Il problema endemico del narcotraffico

La Colombia è tuttora il più grande fornitore di cocaina del pianeta, girano nel paese più soldi sporchi che ai tempi di Pablo Escobar e la politica di repressione è sempre la stessa: farsi aiutare con le armi e le tecnologie dagli americani e consegnar loro in manette i grandi trafficanti.

Metodo che finora non ha portato alcun risultato, né ai colombiani né agli Usa. Alla sconfitta di ogni cartello (che sia di matrice guerrigliera o paramilitare) ne nasce un altro, stracolmo di dollari e in grado di infiltrare la politica.

Se gli occhi del mondo guardano alla Colombia con il solito binomio violenza-coca, all'interno l'elettorato ormai chiede altro.
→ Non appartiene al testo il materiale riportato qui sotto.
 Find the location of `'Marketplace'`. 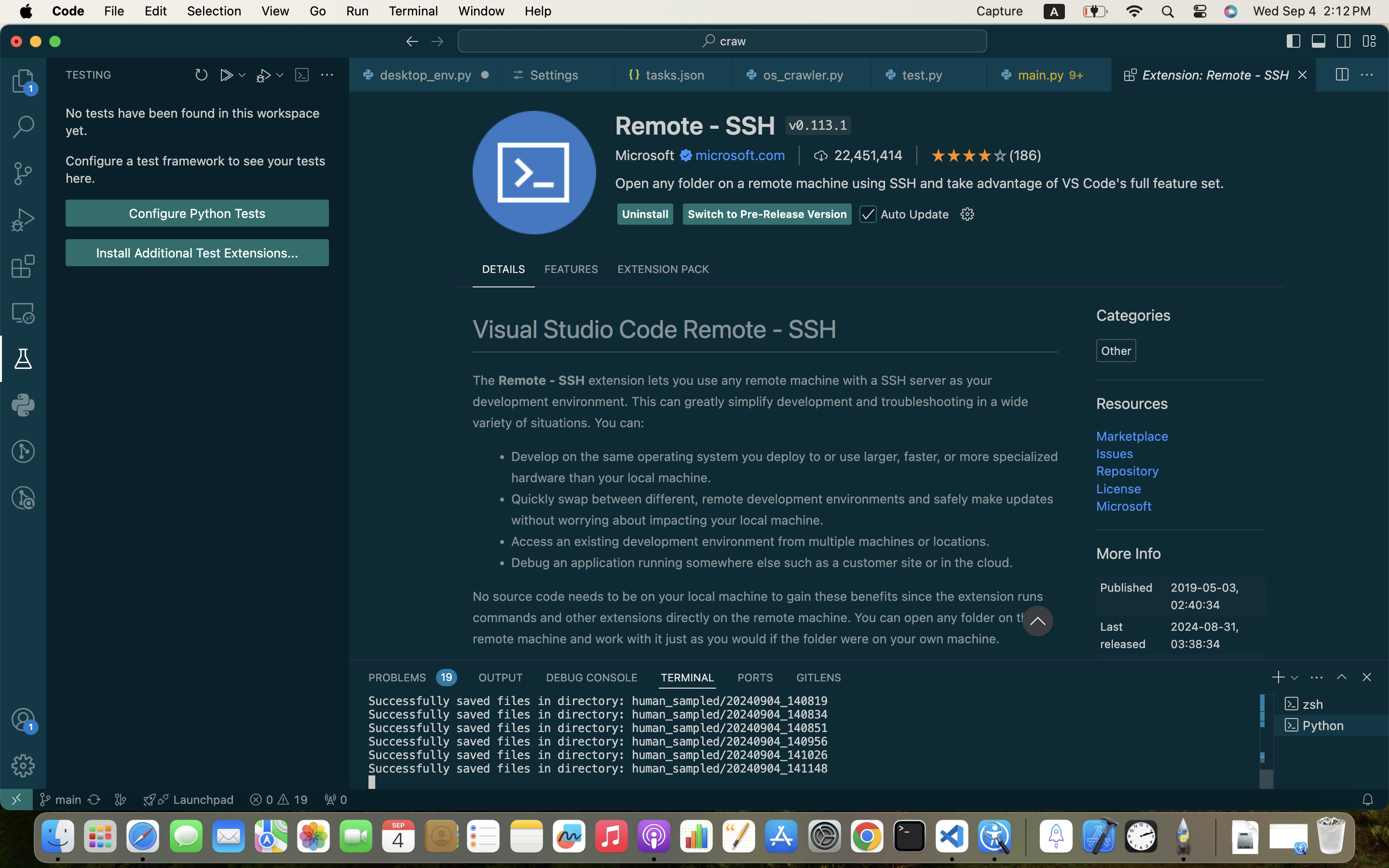

'Marketplace' is located at coordinates (1132, 435).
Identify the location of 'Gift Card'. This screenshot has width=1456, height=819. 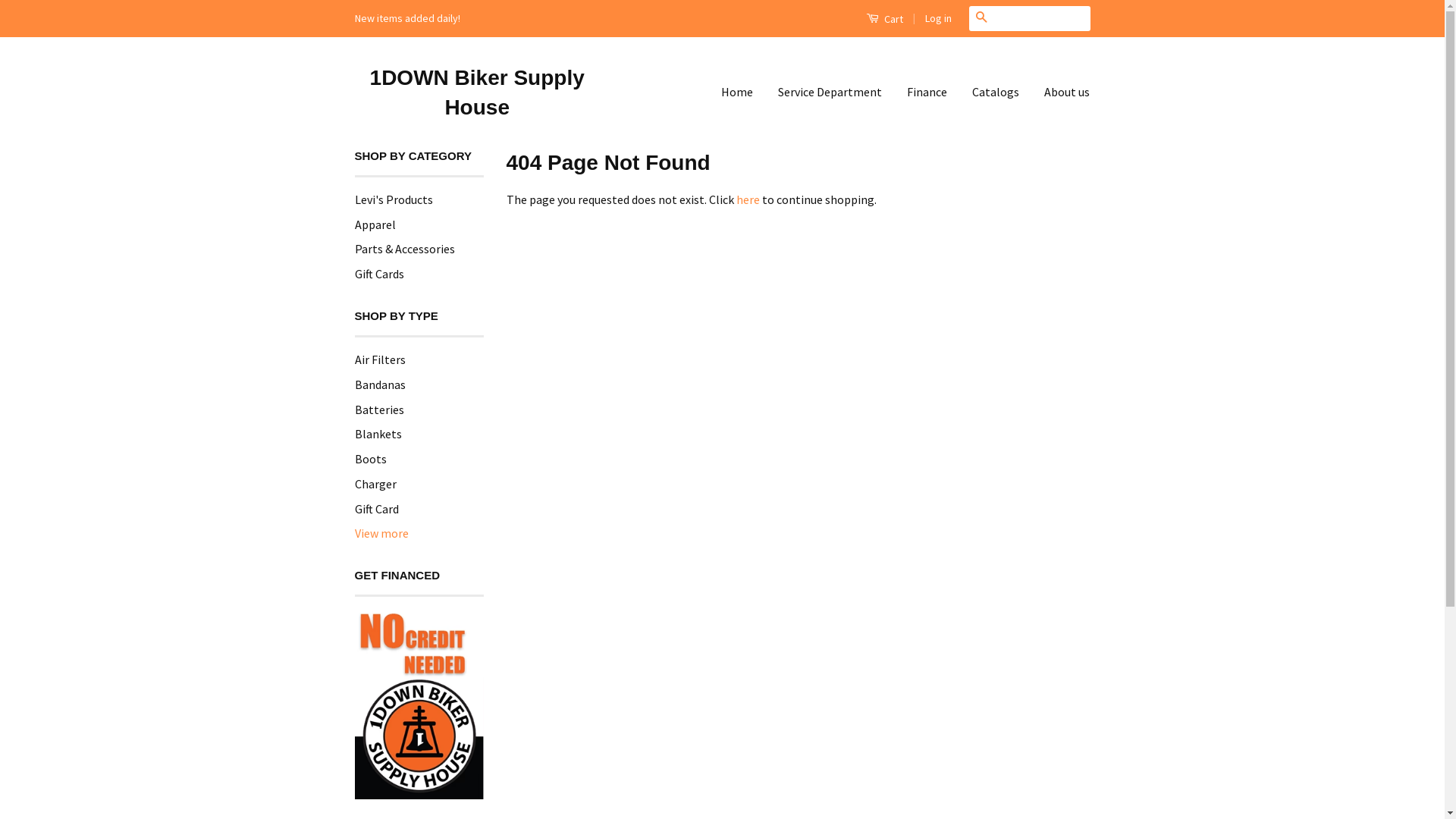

Vero che c'è da smantellare l'ultimo gruppo guerrigliero organizzato (l’Eln) e fermare la ricostruzione delle Farc e delle milizie paramilitari, ma il voto di domenica scorsa è soprattutto figlio delle proteste sociali degli ultimi anni.

Così come avvenuto in Cile con l’outsider Gabriel Boric, la voglia di cambiamento chiede di incidere sui problemi strutturali di società ancora post-coloniali, dove salute e scuola di qualità sono precluse alla stragrande maggioranza della popolazione, non esiste quasi mobilità sociale, il razzismo è una realtà del presente e gli anni del liberismo in economia hanno dato impulso alla crescita ma portato benefici solo a una piccola parte della società. Sotto accusa è il cosiddetto modello estrattivista, basato solo sui prezzi internazionali delle commodities (decisi altrove) e sulla capacità di esportazione. Ma quello alternativo è ancora tutto da inventare.